* [WORK TO DO]: Can you render every line of the records below as a numbered list, leaving out the blank lines?

* [RECORDS TO USE]:
BEGIN

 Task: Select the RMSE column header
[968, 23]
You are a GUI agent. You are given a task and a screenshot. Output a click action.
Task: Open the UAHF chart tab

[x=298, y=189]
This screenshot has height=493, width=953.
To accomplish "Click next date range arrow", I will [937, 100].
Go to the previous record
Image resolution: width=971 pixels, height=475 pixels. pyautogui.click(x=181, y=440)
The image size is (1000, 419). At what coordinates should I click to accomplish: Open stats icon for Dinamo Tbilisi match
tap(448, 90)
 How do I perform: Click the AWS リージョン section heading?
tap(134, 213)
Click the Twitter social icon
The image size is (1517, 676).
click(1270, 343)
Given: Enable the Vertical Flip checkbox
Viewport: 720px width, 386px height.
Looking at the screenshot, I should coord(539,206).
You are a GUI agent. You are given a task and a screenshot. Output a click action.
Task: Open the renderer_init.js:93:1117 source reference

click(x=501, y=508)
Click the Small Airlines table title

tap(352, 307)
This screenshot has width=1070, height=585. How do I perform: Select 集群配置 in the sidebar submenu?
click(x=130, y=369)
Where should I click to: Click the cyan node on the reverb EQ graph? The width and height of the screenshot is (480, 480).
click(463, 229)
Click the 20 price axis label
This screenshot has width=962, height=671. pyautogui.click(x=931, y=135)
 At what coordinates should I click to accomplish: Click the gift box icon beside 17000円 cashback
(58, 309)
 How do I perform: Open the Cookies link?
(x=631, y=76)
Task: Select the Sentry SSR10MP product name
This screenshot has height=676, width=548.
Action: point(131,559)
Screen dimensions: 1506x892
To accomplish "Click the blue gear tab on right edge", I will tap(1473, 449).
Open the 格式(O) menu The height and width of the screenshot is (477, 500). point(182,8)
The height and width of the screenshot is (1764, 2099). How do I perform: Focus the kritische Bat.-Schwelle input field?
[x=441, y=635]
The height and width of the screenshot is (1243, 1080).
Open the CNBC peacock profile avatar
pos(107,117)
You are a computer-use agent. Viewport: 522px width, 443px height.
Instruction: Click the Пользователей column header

END

* [RESPONSE TO THE TASK]:
1.  Task: Select the RMSE column header
2. [968, 23]
3. You are a GUI agent. You are given a task and a screenshot. Output a click action.
4. Task: Open the UAHF chart tab
5. [x=298, y=189]
6. This screenshot has height=493, width=953.
7. To accomplish "Click next date range arrow", I will [937, 100].
8. Go to the previous record
9. Image resolution: width=971 pixels, height=475 pixels. pyautogui.click(x=181, y=440)
10. The image size is (1000, 419). At what coordinates should I click to accomplish: Open stats icon for Dinamo Tbilisi match
11. tap(448, 90)
12.  How do I perform: Click the AWS リージョン section heading?
13. tap(134, 213)
14. Click the Twitter social icon
15. The image size is (1517, 676).
16. click(1270, 343)
17. Given: Enable the Vertical Flip checkbox
18. Viewport: 720px width, 386px height.
19. Looking at the screenshot, I should coord(539,206).
20. You are a GUI agent. You are given a task and a screenshot. Output a click action.
21. Task: Open the renderer_init.js:93:1117 source reference
22. click(x=501, y=508)
23. Click the Small Airlines table title
24. tap(352, 307)
25. This screenshot has width=1070, height=585. How do I perform: Select 集群配置 in the sidebar submenu?
26. click(x=130, y=369)
27. Where should I click to: Click the cyan node on the reverb EQ graph? The width and height of the screenshot is (480, 480).
28. click(463, 229)
29. Click the 20 price axis label
30. This screenshot has width=962, height=671. pyautogui.click(x=931, y=135)
31.  At what coordinates should I click to accomplish: Click the gift box icon beside 17000円 cashback
32. (58, 309)
33.  How do I perform: Open the Cookies link?
34. (x=631, y=76)
35. Task: Select the Sentry SSR10MP product name
36. This screenshot has height=676, width=548.
37. Action: point(131,559)
38. Screen dimensions: 1506x892
39. To accomplish "Click the blue gear tab on right edge", I will tap(1473, 449).
40. Open the 格式(O) menu The height and width of the screenshot is (477, 500). point(182,8)
41. The height and width of the screenshot is (1764, 2099). How do I perform: Focus the kritische Bat.-Schwelle input field?
42. [x=441, y=635]
43. The height and width of the screenshot is (1243, 1080).
44. Open the CNBC peacock profile avatar
45. pos(107,117)
46. You are a computer-use agent. Viewport: 522px width, 443px height.
47. Instruction: Click the Пользователей column header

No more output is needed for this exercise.